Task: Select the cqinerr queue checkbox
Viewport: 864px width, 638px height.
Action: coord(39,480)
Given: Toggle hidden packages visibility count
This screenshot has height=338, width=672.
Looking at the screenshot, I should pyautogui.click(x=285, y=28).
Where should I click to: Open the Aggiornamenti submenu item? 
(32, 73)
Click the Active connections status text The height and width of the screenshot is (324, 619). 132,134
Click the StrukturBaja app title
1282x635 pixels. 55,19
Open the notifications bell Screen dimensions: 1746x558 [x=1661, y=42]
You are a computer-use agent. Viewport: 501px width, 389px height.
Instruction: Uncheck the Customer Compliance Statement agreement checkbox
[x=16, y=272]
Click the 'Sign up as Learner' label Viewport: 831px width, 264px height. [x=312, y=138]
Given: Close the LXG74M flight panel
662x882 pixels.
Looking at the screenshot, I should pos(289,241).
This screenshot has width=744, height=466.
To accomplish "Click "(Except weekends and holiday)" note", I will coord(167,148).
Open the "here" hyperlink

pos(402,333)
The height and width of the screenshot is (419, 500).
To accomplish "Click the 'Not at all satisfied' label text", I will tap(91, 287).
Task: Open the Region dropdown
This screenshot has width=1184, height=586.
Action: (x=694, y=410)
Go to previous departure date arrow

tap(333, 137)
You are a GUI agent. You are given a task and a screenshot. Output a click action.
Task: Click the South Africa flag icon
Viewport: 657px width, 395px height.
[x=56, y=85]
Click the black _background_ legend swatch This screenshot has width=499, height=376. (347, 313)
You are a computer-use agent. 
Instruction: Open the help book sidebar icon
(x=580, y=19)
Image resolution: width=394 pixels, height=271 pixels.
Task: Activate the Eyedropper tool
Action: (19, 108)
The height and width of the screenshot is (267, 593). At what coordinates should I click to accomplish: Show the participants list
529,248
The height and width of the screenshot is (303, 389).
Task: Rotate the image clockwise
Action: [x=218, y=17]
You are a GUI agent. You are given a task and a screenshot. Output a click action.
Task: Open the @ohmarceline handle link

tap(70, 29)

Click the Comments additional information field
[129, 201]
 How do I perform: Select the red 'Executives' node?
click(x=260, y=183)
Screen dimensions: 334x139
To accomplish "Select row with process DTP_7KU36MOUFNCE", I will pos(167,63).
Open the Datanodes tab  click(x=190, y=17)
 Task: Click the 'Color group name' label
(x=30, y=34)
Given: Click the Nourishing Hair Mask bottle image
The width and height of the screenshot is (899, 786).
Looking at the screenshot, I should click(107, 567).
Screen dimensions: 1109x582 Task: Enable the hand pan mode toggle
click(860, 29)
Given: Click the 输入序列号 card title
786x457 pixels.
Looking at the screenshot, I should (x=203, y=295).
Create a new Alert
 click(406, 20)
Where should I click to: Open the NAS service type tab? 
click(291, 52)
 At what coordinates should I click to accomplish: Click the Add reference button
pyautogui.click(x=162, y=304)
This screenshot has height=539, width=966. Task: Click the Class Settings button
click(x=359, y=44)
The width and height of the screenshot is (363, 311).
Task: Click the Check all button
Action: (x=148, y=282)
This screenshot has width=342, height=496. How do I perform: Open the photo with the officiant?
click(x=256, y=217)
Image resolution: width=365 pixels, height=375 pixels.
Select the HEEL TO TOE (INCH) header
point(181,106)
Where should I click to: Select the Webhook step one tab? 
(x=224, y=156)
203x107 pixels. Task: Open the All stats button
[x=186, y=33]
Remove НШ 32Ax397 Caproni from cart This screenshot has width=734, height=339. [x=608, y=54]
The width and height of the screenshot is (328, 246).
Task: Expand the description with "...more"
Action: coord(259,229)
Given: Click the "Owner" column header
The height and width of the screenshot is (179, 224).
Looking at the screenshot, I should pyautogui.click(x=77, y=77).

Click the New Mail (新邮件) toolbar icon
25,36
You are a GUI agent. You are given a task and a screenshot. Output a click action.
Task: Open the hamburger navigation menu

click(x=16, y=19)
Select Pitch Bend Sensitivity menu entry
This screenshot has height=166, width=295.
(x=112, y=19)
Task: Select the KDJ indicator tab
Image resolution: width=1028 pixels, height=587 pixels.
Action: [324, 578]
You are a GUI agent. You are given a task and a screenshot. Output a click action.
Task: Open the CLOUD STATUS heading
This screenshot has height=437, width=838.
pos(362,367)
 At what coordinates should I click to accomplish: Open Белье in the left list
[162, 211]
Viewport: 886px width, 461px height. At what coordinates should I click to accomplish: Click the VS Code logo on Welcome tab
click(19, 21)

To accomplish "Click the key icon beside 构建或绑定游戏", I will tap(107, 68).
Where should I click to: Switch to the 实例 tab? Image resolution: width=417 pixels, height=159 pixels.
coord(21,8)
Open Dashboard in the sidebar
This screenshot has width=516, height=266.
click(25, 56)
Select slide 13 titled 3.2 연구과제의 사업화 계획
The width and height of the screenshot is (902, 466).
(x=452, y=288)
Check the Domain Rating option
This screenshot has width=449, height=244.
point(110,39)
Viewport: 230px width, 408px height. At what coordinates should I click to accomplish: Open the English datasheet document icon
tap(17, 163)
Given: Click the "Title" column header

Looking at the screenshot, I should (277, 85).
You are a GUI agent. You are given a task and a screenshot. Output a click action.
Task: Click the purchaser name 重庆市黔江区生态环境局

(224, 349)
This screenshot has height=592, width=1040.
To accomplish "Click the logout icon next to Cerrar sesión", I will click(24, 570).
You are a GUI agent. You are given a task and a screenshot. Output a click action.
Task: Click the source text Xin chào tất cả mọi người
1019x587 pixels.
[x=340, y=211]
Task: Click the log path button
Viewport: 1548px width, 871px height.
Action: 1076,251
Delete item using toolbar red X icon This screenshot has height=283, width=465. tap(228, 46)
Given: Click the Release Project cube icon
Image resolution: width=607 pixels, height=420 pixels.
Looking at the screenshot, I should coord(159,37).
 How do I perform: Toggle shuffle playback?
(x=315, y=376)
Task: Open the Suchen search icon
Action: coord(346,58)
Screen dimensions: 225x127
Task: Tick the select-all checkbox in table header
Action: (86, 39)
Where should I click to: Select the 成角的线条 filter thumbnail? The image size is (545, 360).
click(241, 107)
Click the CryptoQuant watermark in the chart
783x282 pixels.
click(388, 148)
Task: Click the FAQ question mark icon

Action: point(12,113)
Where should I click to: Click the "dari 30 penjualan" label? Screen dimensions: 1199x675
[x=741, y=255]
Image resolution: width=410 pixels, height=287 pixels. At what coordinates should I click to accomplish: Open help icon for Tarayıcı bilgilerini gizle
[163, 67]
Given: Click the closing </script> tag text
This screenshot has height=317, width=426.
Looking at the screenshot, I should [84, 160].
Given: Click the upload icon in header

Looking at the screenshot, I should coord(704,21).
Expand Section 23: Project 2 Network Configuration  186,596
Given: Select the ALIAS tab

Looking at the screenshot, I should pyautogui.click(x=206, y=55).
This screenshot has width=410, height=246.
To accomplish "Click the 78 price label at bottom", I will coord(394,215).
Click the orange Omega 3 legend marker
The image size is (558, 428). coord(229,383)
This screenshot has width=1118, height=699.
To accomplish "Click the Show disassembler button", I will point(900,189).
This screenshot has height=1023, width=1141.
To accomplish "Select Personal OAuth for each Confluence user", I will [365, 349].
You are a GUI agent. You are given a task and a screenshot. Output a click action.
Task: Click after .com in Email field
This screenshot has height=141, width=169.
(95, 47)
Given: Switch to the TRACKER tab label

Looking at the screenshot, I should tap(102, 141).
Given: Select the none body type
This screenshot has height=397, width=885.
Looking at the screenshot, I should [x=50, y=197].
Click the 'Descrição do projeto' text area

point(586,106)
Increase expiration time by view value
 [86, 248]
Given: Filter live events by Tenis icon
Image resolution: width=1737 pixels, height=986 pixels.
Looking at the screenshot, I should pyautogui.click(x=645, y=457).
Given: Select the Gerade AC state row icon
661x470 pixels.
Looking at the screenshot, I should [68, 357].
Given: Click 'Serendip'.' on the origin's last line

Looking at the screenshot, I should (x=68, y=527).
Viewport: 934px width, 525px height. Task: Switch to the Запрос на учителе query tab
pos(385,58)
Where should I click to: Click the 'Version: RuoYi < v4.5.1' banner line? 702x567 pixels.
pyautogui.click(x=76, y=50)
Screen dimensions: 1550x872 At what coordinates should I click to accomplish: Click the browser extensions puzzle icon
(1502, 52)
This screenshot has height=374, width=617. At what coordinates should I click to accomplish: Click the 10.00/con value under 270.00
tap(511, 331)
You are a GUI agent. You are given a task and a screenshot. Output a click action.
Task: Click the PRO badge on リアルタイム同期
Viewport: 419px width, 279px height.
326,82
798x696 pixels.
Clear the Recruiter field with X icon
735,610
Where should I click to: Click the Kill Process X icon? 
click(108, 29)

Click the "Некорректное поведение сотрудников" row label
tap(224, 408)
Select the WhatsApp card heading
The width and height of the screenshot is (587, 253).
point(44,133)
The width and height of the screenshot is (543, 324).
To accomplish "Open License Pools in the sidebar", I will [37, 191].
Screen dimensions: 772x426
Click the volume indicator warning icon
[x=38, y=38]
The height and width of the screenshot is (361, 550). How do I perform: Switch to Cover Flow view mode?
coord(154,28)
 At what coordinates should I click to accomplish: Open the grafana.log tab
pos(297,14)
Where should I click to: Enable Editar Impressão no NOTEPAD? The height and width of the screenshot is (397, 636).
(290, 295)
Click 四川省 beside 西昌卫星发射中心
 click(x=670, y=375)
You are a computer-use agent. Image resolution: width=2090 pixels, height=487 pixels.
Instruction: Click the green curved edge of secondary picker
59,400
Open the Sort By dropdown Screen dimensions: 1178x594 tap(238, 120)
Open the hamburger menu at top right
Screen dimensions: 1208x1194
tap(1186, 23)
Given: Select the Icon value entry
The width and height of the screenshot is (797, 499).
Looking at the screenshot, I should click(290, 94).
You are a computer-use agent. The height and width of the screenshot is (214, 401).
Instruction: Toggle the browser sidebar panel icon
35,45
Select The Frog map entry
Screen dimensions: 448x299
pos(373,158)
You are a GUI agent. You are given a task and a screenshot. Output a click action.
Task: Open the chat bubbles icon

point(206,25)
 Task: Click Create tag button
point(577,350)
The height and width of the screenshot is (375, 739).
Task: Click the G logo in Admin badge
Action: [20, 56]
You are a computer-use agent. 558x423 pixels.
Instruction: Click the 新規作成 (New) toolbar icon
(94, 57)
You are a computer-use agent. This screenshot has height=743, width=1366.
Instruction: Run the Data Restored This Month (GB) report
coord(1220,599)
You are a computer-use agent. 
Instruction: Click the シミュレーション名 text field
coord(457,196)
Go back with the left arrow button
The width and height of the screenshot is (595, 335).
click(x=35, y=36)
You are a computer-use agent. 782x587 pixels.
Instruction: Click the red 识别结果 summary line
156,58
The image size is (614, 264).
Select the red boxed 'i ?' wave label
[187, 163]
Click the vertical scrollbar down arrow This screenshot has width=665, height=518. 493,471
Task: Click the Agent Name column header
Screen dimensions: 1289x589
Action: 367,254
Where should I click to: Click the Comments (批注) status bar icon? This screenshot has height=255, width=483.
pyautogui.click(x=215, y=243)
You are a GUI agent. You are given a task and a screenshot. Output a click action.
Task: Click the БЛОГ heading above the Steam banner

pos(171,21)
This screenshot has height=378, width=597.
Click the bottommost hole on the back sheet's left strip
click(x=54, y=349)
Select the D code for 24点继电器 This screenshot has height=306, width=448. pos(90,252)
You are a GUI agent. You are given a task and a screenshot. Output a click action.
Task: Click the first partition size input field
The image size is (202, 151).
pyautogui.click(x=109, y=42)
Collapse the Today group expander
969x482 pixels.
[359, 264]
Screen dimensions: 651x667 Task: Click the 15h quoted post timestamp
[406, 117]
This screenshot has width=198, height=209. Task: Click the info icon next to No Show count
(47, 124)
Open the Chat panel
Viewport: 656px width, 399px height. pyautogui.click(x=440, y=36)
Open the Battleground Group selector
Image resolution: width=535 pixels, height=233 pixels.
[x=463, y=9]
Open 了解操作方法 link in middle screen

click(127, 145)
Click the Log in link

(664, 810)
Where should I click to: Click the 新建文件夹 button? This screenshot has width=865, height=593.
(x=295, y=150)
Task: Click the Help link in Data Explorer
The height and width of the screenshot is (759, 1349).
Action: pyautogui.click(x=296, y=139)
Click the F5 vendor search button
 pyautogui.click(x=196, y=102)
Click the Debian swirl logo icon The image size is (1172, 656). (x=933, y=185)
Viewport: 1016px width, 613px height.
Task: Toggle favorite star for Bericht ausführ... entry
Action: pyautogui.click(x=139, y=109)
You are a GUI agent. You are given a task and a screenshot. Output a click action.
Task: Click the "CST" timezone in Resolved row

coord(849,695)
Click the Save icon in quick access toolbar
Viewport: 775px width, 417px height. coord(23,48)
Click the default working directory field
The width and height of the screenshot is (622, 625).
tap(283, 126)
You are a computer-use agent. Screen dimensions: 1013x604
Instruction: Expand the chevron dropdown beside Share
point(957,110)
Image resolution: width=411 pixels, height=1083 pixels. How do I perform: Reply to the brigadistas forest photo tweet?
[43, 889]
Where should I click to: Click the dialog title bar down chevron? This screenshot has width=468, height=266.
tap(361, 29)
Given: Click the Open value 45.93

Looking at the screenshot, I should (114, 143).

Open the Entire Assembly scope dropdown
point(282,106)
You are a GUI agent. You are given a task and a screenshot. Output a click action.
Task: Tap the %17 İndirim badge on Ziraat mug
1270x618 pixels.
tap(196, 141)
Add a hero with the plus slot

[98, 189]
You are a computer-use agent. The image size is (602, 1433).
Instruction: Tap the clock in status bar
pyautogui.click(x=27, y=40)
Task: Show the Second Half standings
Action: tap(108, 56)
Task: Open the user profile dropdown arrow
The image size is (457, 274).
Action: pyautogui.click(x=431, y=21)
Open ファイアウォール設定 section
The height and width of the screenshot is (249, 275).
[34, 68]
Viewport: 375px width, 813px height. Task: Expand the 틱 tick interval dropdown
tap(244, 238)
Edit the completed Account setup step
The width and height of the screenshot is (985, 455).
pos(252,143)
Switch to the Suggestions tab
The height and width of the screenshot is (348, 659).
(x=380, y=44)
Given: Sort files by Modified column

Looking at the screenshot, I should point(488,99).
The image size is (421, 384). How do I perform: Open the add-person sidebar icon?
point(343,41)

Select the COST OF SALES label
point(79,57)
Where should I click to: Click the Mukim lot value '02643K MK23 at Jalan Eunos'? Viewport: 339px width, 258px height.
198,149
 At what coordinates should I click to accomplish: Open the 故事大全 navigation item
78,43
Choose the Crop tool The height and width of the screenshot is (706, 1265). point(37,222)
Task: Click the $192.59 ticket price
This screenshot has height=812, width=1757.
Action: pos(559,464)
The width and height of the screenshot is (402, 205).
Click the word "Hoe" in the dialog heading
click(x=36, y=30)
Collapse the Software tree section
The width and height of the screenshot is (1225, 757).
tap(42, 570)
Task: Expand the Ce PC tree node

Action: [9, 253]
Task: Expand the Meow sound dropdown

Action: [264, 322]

Work required: When you reach the line containing "Given: Sort files by Modified column" in the listing, transcribe it and every line after it exactly, through the last line, and add nothing.

Answer area:
Given: Sort files by Modified column

Looking at the screenshot, I should point(488,99).
The image size is (421, 384). How do I perform: Open the add-person sidebar icon?
point(343,41)

Select the COST OF SALES label
point(79,57)
Where should I click to: Click the Mukim lot value '02643K MK23 at Jalan Eunos'? Viewport: 339px width, 258px height.
198,149
 At what coordinates should I click to accomplish: Open the 故事大全 navigation item
78,43
Choose the Crop tool The height and width of the screenshot is (706, 1265). point(37,222)
Task: Click the $192.59 ticket price
This screenshot has height=812, width=1757.
Action: pos(559,464)
The width and height of the screenshot is (402, 205).
Click the word "Hoe" in the dialog heading
click(x=36, y=30)
Collapse the Software tree section
The width and height of the screenshot is (1225, 757).
tap(42, 570)
Task: Expand the Ce PC tree node

Action: [9, 253]
Task: Expand the Meow sound dropdown

Action: [264, 322]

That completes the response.